**WHAT TO WORK ON**
[A] Rewrite the RAG transcript, beginning at the words "Added 6 documents." and stopping after "of generated text.", with "vector database" replaced by "vector store".
[B] Answer these questions from the RAG transcript:
(i) How many documents does the knowledge base hold?
(ii) What does the abbreviation RAG stand for?
(iii) Which four components of a RAG system does the answer name?

**EXCERPTED TEXT**
Added 6 documents. Knowledge base now has 6 documents.
Question: What are the key components of a RAG
Retrieving and generating...
Answer: The key components of a Retrieval-Augmented Generation (RAG) system include an embedding model, a vector database, a retrieval mechanism, and a text generation model. RAG is a technique that enhances language model responses by incorporating external knowledge retrieved from reliable sources to improve the accuracy and factual grounding of generated text.

(Records in a dataset)

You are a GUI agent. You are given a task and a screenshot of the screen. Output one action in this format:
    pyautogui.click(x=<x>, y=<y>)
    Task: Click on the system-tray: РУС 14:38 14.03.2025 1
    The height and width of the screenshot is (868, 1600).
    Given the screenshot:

**ANSWER SET**
[A]
Added 6 documents. Knowledge base now has 6 documents.
Question: What are the key components of a RAG
Retrieving and generating...
Answer: The key components of a Retrieval-Augmented Generation (RAG) system include an embedding model, a vector store, a retrieval mechanism, and a text generation model. RAG is a technique that enhances language model responses by incorporating external knowledge retrieved from reliable sources to improve the accuracy and factual grounding of generated text.

[B]
(i) Six documents.
(ii) Retrieval-Augmented Generation.
(iii) An embedding model, a vector database, a retrieval mechanism, and a text generation model.